The findings revealed that there were almost no policies designed to tackle this, despite the growing obesity issues within the US.

And the majority of these policies have only been proposed or passed since 2011.

Most of the policies were related to children's nutrition, which does ultimately make sense. Adults are entitled to make their own decisions however. But it is of course important to make sure that children are presented with healthy food whilst they are in the care of the state. It is entirely unacceptable that when the state is charged with looking after peoples children it can not provide healthy food.

It is also not an unreasonable expectation for the schools system to prepare children for making healthy food choices later in life, and whilst policies like EWPHCCS, Color Me Healthy and SNAP are a start in this regard it is far from enough and only addresses a small part of the issue.

And of the school related policies a common theme for concern over the relatively higher cost of healthy foods compared to ultra processed options.

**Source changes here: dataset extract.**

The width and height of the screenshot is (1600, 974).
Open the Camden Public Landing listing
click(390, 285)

However, only one policy provided a specific definition of ultra processed foods. And only a few aimed to address the broader food environment by incentivizing small retailers to stock healthier options and of course there was Iowa’s healthy vending machines scheme.

The Need for Comprehensive Policy Action

While the emerging policies in the US are starting to align with some of the more successful international programs we still lag far behind.

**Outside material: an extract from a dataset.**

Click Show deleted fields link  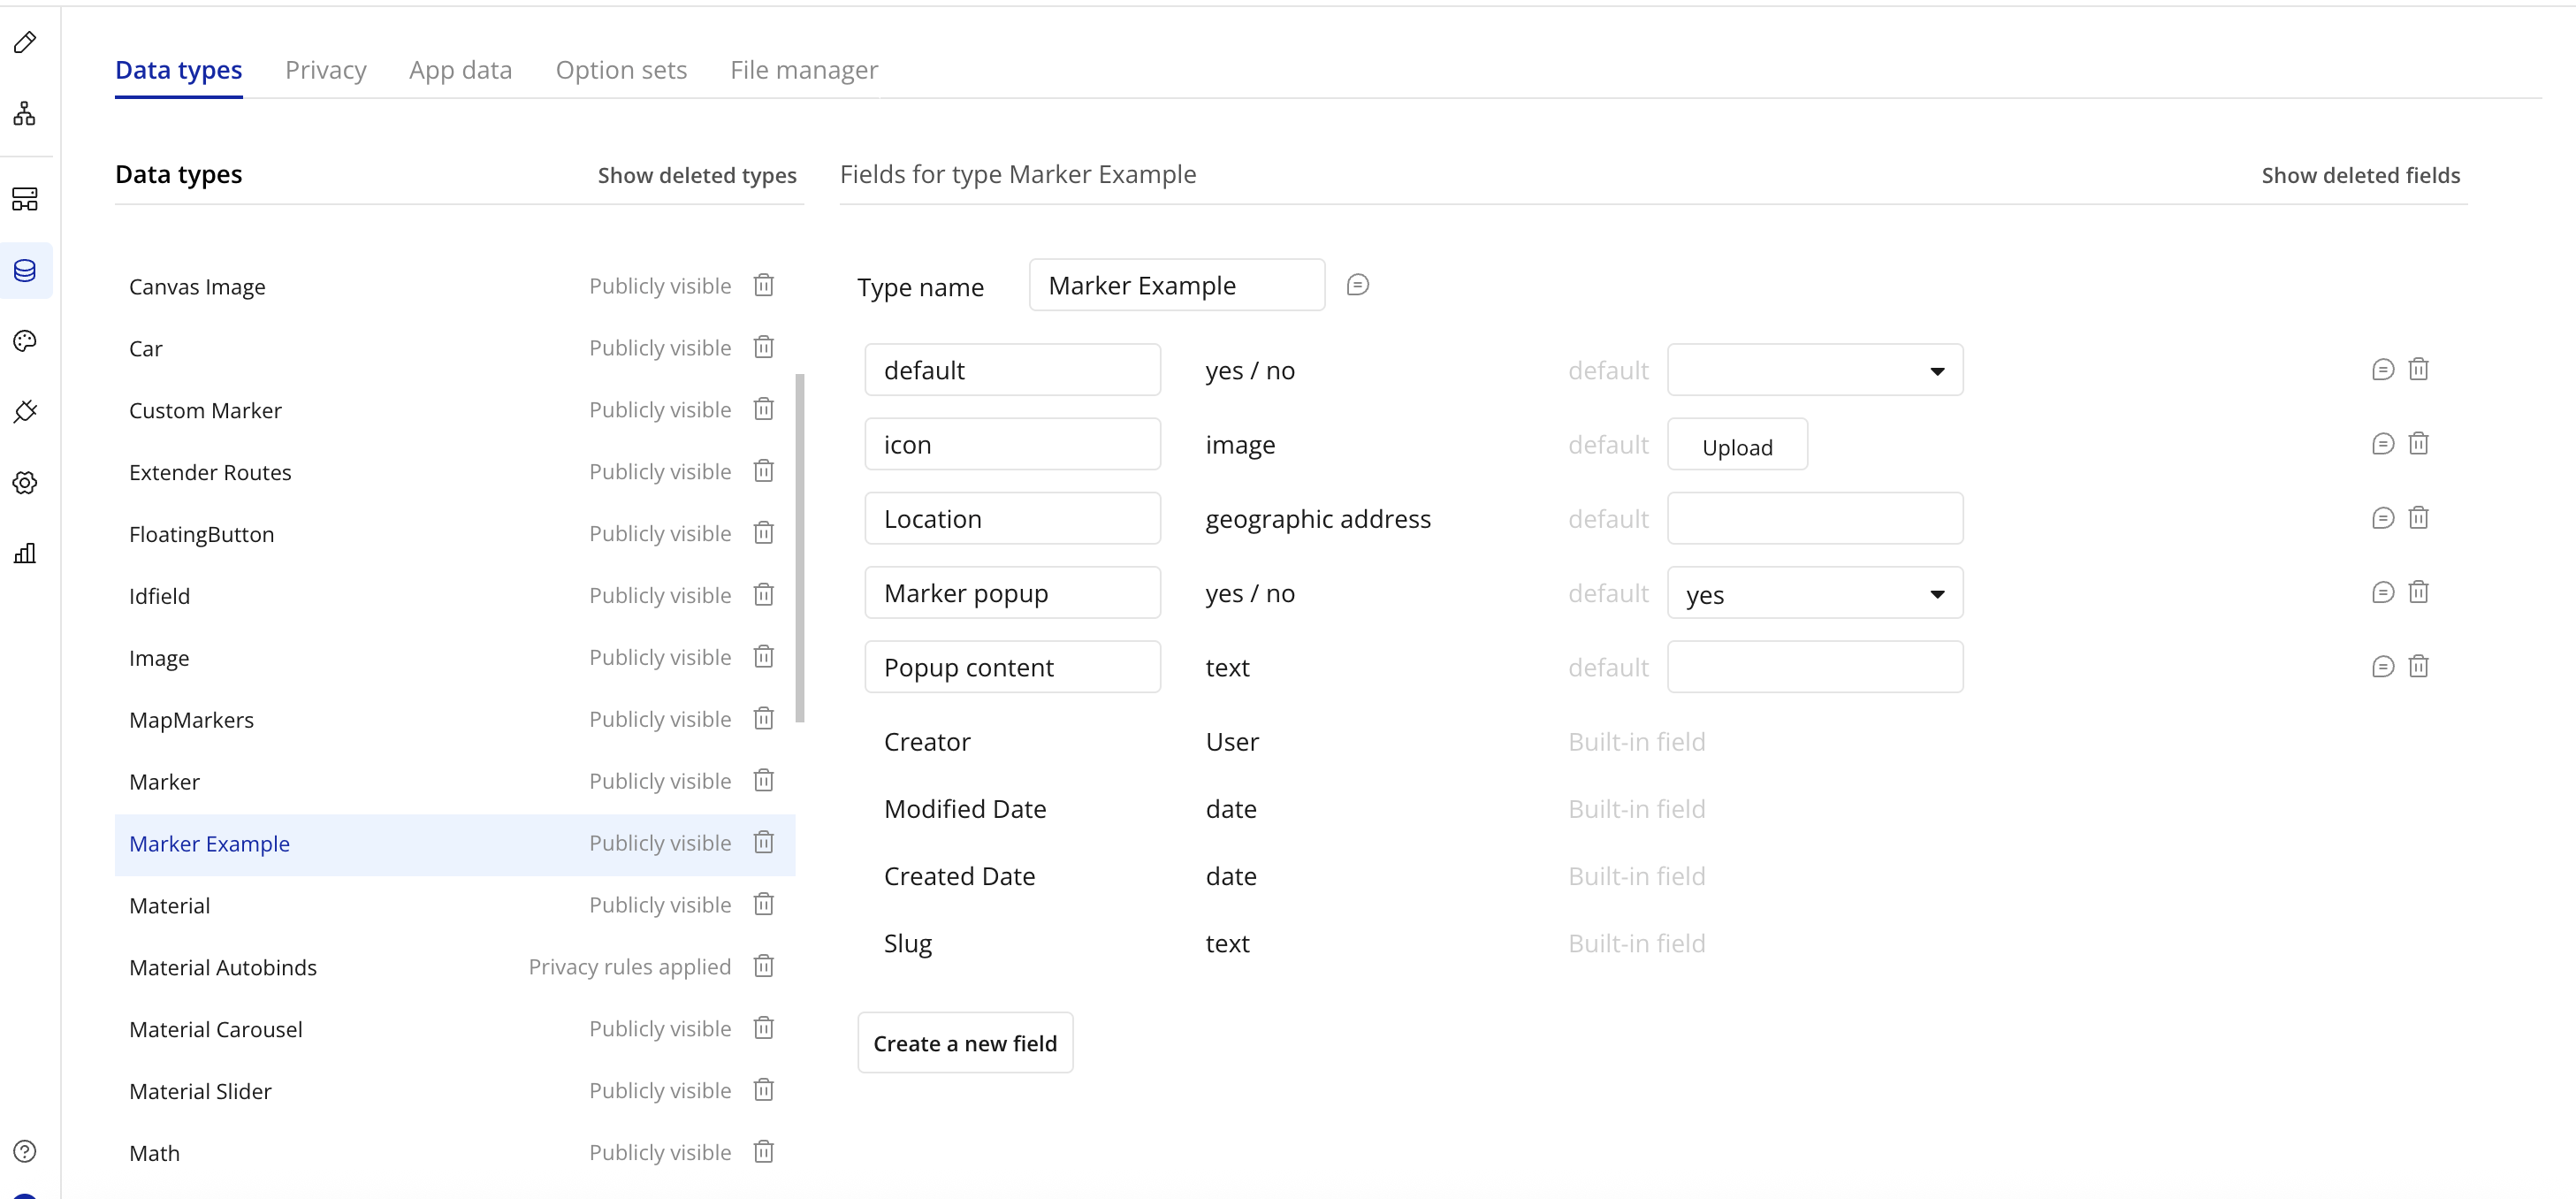point(2360,175)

As a minimum, addressing school food policies should be of immediate concern.

The Role of Regulatory Agencies and Leadership

We also have the issue of the FDA and USDA’s involvement. Based on US structure they will need to take a proactive role.

These agencies have the authority under federal law to protect public health and should prioritize preventing chronic food illnesses, and the obesity crisis is exactly that.The FDA Commissioner and the under secretary for food safety at USDA must provide strong leadership and allocate sufficient funding to prioritize the regulation of ultra processed foods or we won’t really get anywhere.

By providing legal incentives for food companies to design healthier products and ensuring that these incentives are on par with those for taste, cost, and convenience, the agencies can encourage the production of foods that promote health and well-being.

The Economic and Health Impact of Ultra-Processed Foods

The consequences of an inadequate policy response to ultra- processed foods extend beyond individual health outcomes. These are obvious, which means it’s no surprise that a lot of the countries doing more to deal with the issue are those with social healthcare systems. Meaning they have more of a direct incentive to deal with the issue.

But, regardless chronic food illnesses, including obesity, diabetes, hypertension, and heart failure, have significant economic costs.

Estimates suggest that the economic burden of nutrition related chronic diseases from 2011 to 2020 amounts to a staggering $16 trillion.

Lessons from Successful Food Safety Regulations in The US

Looking at successful food safety regulations can provide valuable lessons for addressing the issue of ultra-processed foods.

The regulation of Shiga toxin-producing E. coli (STEC) in meat is a prime example.

In response to a deadly outbreak in the 1990s, the USDA and FDA worked together to implement preventive controls.

This collaboration along with stronger food safety laws and increased funding led to a significant reduction in STEC cases.

Applying a similar model to address ultra processed foods by setting limitations on ingredient use percentages would be difficult, but possible.

The Importance of Public Awareness and Education

Public awareness and education are crucial in promoting healthier food choices and reducing the consumption of these products.

Efforts should focus on raising awareness of the health risks associated with ultra-processed foods and providing information on healthier alternatives.

Public health campaigns, nutrition education in schools, and clear food labeling can all contribute to improving consumer knowledge and empowering individuals to make informed dietary decisions.